The pathogenic fungus, Histoplasma capsulatum, is endemic to the Midwestern and Southeastern US and is the most frequent cause of respiratory fungal infection. The organism thrives within the intracellular environ- ment of monocytes (Mo) and macrophages (Mɸ) and has the capacity to establish a latent state. Employing a multidisciplinary approach including metallomics, immunology, cell biology and bioinformatics, our studies have identified novel functions of granulocyte macrophage colony-stimulating factor (GM-CSF) and interleukin (IL)-4 that help to explain their disparate effects on the growth of the fungus with Mo/Mɸ. GM-CSF deprives the organism of zinc intracellularly while concurrently boosting production of reactive oxygen species. The end result is killing of yeast cells. On the other hand, IL-4 promotes intracellular survival by fortifying the amount of zinc available to Histoplasma. Crucial to the activities of GM-CSF and IL-4 are metallothioneins (MTs), which store and donate zinc, and zinc transporters. They are a central node mediating the link between cytokine activation and effector function. For GM-CSF, MTs1 & 2 are essential whereas for IL-4, it is MT3. In this proposal, we will build on our work conducted during the last funding cycle and explore in depth how the MT- zinc axis regulates the activity of GM-CSF and IL-4 on human and mouse Mo/Mɸ. We have collected exciting data that glycolysis governs the expression of MTs1&2 in infected GM-CSF-stimulated Mo/Mɸ. On the other hand, MT3 tempers the glycolytic response in IL-4 activated in these cells. Aim 1 will decipher how glycolysis molds MT1&2 expression and intracellular Zn2+ distribution to bolster Mo/Mɸ effector function. Aim 2 will define the intracellular alterations in GM-CSF-activated Mo/Mɸ that deny the fungus access to zinc and the in vivo effect of MTs1&2 on host defenses exerted by these phagocytes.

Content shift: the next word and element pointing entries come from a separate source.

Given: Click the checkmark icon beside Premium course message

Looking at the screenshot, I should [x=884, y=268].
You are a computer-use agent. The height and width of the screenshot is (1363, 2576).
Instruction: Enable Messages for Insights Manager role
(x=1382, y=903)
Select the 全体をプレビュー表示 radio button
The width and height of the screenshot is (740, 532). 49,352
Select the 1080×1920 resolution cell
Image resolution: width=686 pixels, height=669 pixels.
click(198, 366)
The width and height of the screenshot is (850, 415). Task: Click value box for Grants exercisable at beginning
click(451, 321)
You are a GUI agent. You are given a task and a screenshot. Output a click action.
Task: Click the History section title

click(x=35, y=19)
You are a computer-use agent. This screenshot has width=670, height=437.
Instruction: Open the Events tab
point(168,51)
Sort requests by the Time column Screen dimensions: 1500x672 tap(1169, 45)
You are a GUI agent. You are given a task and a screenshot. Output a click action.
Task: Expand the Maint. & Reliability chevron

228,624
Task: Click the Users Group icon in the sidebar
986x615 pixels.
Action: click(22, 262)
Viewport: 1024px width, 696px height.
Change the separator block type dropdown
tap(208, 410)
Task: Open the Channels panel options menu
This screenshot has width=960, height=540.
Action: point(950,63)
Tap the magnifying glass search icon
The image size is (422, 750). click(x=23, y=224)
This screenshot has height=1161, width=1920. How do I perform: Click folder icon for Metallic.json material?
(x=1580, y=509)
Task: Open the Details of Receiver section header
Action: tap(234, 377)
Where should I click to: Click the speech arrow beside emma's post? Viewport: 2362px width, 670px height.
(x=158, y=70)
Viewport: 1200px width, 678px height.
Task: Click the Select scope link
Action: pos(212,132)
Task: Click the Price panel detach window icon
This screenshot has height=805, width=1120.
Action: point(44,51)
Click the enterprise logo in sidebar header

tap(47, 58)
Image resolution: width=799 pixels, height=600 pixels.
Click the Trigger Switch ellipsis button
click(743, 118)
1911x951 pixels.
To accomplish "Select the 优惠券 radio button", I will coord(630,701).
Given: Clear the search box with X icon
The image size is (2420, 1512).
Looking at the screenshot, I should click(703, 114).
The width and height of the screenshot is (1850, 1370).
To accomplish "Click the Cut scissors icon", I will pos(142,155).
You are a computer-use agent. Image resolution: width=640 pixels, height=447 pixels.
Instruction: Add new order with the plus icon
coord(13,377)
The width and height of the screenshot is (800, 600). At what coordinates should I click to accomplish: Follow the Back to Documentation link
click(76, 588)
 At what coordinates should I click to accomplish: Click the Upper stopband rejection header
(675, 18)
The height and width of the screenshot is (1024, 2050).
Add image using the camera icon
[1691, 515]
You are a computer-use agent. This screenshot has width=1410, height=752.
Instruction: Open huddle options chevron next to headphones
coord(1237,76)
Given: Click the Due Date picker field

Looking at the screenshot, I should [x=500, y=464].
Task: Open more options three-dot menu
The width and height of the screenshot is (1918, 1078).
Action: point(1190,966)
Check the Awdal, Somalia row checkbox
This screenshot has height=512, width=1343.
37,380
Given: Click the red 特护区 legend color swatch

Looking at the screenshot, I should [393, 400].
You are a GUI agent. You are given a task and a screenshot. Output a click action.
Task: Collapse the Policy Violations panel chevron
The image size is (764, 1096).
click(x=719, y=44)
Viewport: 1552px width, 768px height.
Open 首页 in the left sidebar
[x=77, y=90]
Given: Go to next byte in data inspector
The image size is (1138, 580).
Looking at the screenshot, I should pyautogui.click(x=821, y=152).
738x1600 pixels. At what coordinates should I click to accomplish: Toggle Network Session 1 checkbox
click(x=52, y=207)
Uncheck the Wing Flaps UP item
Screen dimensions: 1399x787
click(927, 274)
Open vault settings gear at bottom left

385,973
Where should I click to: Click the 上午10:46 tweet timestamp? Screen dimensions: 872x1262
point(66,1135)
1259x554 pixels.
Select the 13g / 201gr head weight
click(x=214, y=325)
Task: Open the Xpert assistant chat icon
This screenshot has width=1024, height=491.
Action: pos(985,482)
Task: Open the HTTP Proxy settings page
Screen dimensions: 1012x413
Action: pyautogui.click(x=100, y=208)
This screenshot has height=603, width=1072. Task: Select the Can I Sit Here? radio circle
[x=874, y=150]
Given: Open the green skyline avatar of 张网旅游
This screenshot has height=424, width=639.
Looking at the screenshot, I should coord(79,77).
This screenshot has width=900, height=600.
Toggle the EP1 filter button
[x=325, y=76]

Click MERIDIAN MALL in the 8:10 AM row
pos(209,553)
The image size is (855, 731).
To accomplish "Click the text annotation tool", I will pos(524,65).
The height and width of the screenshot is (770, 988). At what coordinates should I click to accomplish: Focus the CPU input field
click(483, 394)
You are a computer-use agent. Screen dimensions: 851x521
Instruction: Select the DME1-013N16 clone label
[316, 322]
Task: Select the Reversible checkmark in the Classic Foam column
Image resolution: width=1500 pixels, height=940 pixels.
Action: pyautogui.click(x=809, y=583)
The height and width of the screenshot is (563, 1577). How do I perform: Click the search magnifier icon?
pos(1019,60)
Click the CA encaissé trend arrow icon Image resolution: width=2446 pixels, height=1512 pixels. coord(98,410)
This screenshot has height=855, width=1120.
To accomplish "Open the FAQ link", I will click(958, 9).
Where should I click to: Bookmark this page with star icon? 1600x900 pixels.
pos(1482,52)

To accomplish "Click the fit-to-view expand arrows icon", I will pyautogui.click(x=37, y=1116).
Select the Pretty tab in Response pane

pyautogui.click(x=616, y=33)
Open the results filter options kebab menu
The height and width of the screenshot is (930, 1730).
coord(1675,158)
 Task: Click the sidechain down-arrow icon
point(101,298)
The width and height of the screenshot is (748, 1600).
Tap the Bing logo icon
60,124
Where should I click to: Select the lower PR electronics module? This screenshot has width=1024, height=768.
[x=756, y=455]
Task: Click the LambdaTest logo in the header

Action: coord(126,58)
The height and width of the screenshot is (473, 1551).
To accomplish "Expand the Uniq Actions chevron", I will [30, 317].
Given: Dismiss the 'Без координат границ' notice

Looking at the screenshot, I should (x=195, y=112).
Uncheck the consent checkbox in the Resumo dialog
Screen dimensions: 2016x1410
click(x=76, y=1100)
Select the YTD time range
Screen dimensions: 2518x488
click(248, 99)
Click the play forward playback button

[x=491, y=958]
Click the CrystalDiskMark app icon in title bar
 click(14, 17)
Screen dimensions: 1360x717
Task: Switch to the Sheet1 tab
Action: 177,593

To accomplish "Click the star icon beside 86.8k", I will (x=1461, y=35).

Aim 3 will elucidate the intersection of glycolysis and MT3 in shaping the physiology of IL-4 on Histoplasma-infected Mo/Mɸ. These studies will provide new insights into cytokine regulation of metabolism and metallobiology in Histoplasma-infected Mo/Mɸ.

致病的真菌，组织囊肿，是中西部和美国东南部的内部粒子。 是呼吸真菌感染的最常见原因。生物在 单核细胞（MO）和巨噬细胞（Mɸ）的细胞内环境 - 具有能力 采用多学科方法，包括金属学，免疫学， 细胞生物学和生物信息学，我们的研究已经确定了粒细胞的新功能 巨噬细胞刺激因子（GM-CSF）和白介素（IL）-4，有助于解释其它们 MO/Mɸ对真菌的生长的不同影响。 GM-CSF剥夺了锌的生物 细胞内同时增强活性氧的产生。最终结果 正在杀死酵母细胞。另一方面，IL-4通过强化促进细胞内存活 可用于组织的锌量。对于GM-CSF和IL-4的活动至关重要 金属硫酸盐（MTS），存储和捐赠锌和锌转运蛋白。它们是中央节点 介导细胞因子激活与效应子功能之间的联系。对于GM-CSF，MTS1和2是 必不可少的，而对于IL-4，是MT3。在此提案中，我们将建立在我们从事的工作的基础上 最后的融资周期并深入探索MT-Zinc轴如何调节GM-CSF的活性 以及人类和小鼠mo/mɸ的IL-4。我们收集了令人兴奋的数据，糖酵解控制 MTS1和2在感染的GM-CSF刺激的mo/mɸ中的表达。另一方面，MT3温度 在这些细胞中激活IL-4中的糖酵解反应。 AIM 1将破译糖酵解如何霉菌 MT1和2的表达和细胞内Zn2+分布到Bolster MO/Mɸ效应函数。目标2 将定义GM-CSF激活的mo/mɸ的细胞内变化，否认真菌进入 锌和MTS1和2对这些吞噬细胞施加的宿主防御的体内效应。目标3意志 阐明糖酵解和MT3在塑造IL-4的生理学上的相交 组织感染的mo/mɸ。这些研究将为细胞因子调节提供新的见解 在组织感染的mo/mɸ中，代谢和肠生物学。